(Stored entries)
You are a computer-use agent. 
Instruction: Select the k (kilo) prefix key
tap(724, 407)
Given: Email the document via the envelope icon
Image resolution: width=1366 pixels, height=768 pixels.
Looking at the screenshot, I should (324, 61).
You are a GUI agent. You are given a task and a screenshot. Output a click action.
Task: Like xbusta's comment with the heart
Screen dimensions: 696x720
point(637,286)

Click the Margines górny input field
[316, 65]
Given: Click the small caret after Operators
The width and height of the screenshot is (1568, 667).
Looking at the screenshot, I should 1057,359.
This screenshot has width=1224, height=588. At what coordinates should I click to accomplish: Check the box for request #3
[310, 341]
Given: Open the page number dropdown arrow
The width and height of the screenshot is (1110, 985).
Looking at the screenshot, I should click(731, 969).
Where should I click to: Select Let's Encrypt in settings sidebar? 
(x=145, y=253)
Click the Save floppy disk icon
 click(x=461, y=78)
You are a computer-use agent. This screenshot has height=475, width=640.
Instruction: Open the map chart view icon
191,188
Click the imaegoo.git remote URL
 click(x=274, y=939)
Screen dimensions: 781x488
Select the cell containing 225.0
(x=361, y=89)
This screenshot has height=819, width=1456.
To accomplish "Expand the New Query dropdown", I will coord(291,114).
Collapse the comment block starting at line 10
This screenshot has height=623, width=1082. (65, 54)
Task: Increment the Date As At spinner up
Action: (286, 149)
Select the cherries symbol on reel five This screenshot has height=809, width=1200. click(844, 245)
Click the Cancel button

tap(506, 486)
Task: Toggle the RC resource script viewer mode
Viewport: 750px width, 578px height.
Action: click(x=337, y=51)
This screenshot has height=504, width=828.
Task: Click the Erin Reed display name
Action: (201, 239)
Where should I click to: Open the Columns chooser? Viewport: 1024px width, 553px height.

Exercise directions —
Show all lines in the entries above where the word "computer" appears.

Exercise output —
You are a computer-use agent. 
You are a computer-use agent. This screenshot has height=475, width=640.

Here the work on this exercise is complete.